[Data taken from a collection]
** begin **

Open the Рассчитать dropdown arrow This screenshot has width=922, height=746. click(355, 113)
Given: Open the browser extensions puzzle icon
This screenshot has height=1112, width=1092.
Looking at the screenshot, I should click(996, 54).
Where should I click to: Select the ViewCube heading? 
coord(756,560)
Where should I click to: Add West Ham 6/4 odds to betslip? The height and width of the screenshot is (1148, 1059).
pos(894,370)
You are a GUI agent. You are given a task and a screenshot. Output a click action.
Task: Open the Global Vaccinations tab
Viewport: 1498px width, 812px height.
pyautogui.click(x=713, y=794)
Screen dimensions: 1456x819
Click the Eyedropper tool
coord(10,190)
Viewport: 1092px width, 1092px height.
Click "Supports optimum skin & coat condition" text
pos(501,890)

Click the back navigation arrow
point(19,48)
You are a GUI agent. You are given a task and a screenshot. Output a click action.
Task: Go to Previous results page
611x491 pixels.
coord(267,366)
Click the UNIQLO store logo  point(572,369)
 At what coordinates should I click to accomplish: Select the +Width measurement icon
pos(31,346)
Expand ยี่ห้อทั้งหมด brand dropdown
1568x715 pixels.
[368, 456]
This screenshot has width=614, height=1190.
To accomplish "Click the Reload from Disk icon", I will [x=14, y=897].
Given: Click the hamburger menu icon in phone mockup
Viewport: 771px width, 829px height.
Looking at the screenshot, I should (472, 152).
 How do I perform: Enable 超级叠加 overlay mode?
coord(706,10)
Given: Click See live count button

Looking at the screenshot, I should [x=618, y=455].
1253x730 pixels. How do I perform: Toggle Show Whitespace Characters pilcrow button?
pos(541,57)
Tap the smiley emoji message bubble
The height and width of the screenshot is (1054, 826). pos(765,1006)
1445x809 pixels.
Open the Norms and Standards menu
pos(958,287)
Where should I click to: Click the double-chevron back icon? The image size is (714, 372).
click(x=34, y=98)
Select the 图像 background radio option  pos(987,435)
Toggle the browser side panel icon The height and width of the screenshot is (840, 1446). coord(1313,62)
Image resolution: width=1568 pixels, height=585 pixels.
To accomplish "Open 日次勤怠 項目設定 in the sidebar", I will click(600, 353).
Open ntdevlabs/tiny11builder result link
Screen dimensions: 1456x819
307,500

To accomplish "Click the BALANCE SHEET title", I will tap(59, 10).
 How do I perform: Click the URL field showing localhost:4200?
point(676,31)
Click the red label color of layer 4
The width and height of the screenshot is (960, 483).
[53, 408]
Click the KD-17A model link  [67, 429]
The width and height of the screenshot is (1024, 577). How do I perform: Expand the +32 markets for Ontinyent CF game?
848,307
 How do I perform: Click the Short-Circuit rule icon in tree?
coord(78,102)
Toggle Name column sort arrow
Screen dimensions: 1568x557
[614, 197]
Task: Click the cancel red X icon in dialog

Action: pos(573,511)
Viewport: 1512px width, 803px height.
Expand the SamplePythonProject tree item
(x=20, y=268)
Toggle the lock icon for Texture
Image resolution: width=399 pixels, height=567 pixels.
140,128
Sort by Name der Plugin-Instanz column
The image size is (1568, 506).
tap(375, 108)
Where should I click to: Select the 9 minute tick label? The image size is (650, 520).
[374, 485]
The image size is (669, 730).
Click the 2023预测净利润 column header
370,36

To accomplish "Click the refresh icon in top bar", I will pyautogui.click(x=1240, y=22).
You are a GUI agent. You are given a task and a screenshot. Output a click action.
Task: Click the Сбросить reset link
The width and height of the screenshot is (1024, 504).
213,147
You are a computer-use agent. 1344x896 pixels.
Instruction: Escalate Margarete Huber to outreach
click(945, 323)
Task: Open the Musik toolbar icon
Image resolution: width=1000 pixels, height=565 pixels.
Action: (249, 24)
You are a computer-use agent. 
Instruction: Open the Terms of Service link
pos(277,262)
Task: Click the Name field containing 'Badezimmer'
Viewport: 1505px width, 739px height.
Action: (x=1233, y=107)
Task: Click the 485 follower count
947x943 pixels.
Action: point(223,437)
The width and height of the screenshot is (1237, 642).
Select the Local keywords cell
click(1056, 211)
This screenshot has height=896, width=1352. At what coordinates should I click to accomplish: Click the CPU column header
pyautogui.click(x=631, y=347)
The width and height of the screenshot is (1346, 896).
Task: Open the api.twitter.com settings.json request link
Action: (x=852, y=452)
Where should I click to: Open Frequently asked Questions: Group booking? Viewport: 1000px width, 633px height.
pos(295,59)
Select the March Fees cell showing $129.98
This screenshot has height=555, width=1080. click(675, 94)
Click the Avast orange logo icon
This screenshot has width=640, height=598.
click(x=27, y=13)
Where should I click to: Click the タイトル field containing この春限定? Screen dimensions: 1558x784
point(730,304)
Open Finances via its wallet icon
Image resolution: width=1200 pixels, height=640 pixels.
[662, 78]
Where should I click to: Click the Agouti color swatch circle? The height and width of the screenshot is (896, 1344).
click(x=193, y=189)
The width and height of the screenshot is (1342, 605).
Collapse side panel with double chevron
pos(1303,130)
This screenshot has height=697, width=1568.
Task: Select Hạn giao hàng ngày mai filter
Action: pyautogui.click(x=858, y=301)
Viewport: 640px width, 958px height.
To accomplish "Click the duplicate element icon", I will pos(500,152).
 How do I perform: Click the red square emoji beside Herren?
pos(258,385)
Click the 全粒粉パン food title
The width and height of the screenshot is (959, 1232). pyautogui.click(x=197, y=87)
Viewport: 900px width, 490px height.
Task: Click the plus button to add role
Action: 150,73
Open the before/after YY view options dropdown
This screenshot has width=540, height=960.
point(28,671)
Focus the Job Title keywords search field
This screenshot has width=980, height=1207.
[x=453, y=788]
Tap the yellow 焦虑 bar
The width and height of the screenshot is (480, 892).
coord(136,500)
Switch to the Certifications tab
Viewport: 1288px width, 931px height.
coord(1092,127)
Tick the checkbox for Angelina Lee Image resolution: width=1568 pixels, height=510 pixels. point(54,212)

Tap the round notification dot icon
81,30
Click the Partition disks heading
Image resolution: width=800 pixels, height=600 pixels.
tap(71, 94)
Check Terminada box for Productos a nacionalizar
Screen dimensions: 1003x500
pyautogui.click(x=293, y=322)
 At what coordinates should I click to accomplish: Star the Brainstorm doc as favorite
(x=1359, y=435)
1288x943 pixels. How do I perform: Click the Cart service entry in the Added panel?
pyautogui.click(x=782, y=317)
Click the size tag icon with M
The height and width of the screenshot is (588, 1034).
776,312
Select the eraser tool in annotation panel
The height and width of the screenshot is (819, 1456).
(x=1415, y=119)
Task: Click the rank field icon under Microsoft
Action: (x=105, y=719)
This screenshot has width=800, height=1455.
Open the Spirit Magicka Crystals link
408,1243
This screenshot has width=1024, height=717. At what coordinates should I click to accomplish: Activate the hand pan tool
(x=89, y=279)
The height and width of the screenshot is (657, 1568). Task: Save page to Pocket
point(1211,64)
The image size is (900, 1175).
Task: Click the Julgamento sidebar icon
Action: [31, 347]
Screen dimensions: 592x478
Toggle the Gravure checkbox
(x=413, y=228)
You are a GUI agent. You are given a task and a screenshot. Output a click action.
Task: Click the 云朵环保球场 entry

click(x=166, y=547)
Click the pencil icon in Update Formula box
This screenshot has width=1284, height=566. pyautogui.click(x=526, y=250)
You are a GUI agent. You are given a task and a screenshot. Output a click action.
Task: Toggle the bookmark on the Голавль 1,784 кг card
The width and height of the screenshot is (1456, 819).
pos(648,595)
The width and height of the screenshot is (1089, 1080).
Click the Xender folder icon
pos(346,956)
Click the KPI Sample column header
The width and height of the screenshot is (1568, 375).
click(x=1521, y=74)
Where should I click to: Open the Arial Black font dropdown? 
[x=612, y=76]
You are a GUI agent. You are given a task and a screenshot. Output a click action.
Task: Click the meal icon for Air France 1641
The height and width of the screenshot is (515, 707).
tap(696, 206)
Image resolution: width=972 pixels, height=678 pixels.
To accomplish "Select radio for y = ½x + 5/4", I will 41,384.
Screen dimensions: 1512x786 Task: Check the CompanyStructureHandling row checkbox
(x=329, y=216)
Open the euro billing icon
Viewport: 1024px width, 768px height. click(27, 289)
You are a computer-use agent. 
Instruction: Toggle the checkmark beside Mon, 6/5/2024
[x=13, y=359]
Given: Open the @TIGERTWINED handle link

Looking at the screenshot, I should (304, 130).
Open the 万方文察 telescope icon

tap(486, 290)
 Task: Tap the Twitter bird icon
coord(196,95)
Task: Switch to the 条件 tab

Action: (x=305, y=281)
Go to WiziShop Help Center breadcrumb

** end **

Swap "column header" for "table header" in the data from the line with "The image size is (669, 730)." to the line with "Action: (x=852, y=452)", and reproduce those lines with everything else unchanged.

> **Completed task**:
The image size is (669, 730).
Click the 2023预测净利润 table header
370,36

To accomplish "Click the refresh icon in top bar", I will pyautogui.click(x=1240, y=22).
You are a GUI agent. You are given a task and a screenshot. Output a click action.
Task: Click the Сбросить reset link
The width and height of the screenshot is (1024, 504).
213,147
You are a computer-use agent. 1344x896 pixels.
Instruction: Escalate Margarete Huber to outreach
click(945, 323)
Task: Open the Musik toolbar icon
Image resolution: width=1000 pixels, height=565 pixels.
Action: (249, 24)
You are a computer-use agent. 
Instruction: Open the Terms of Service link
pos(277,262)
Task: Click the Name field containing 'Badezimmer'
Viewport: 1505px width, 739px height.
Action: (x=1233, y=107)
Task: Click the 485 follower count
947x943 pixels.
Action: point(223,437)
The width and height of the screenshot is (1237, 642).
Select the Local keywords cell
click(1056, 211)
This screenshot has height=896, width=1352. At what coordinates should I click to accomplish: Click the CPU table header
pyautogui.click(x=631, y=347)
The width and height of the screenshot is (1346, 896).
Task: Open the api.twitter.com settings.json request link
Action: (x=852, y=452)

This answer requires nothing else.